» **Aim of the task**:
Copy every line of the data below word for word, omitting the pictures.

» **Exercise material**:
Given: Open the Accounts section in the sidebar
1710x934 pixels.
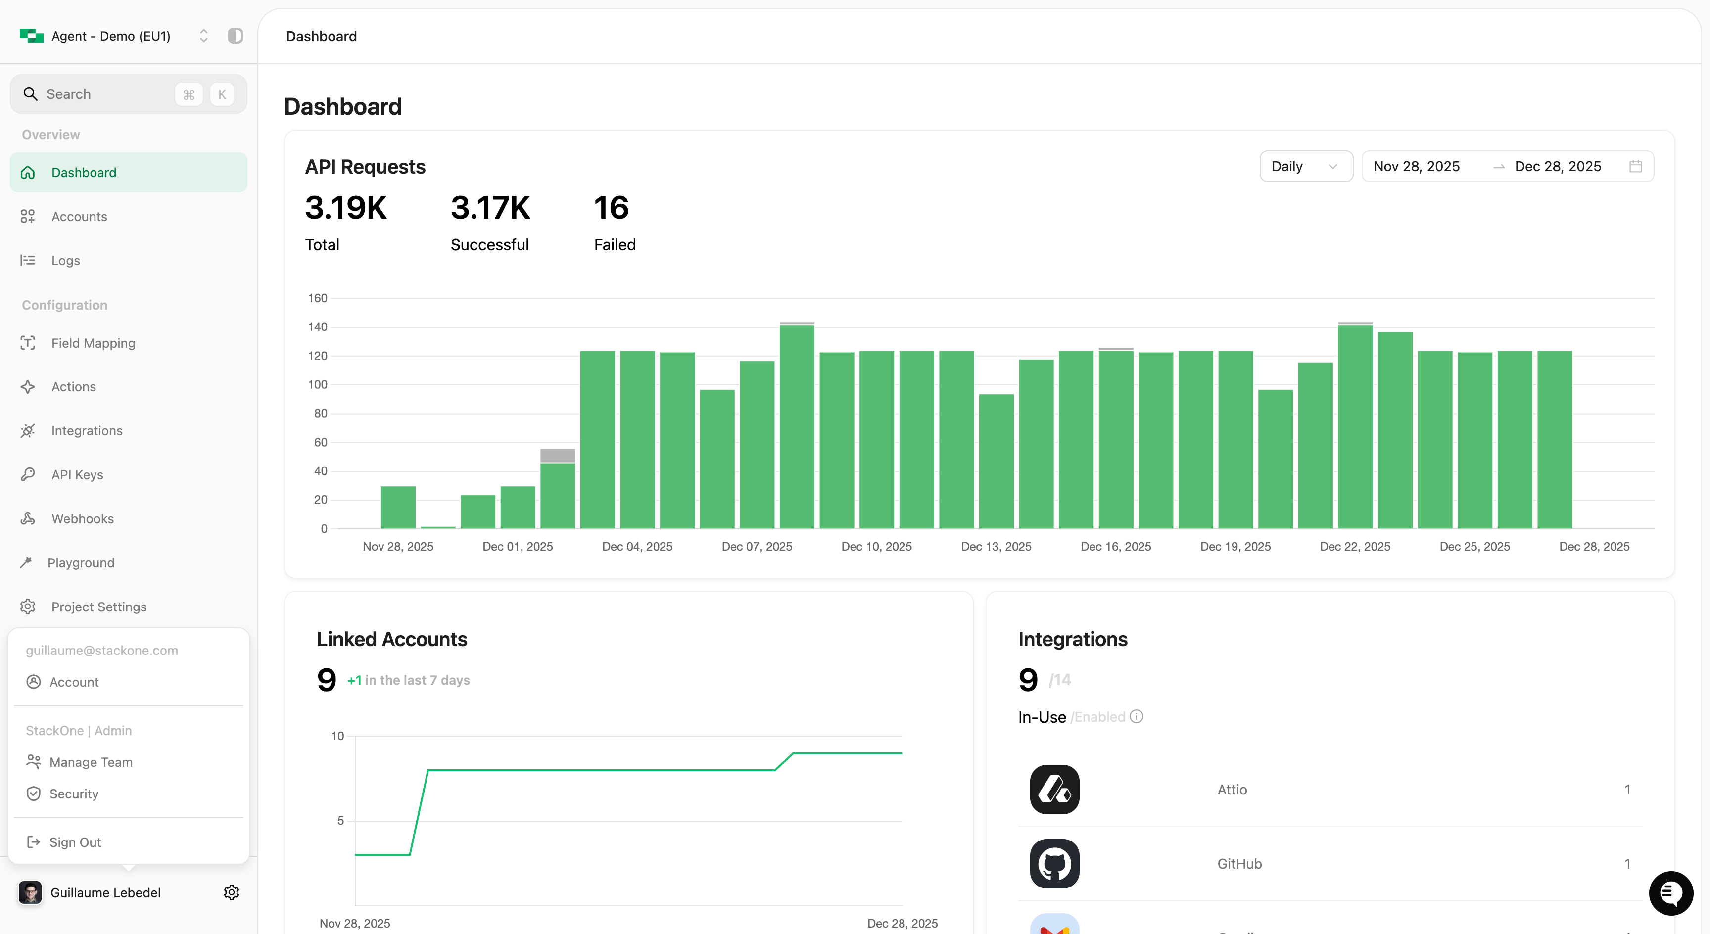Looking at the screenshot, I should [79, 216].
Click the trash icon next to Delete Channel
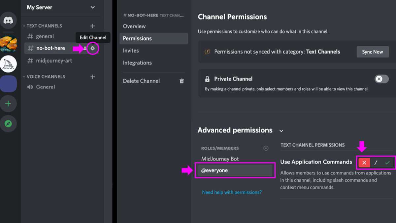 point(182,81)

» **Task output**:
Given: Open the Accounts section in the sidebar
1710x934 pixels.
Looking at the screenshot, I should [79, 216].
Click the trash icon next to Delete Channel
 point(182,81)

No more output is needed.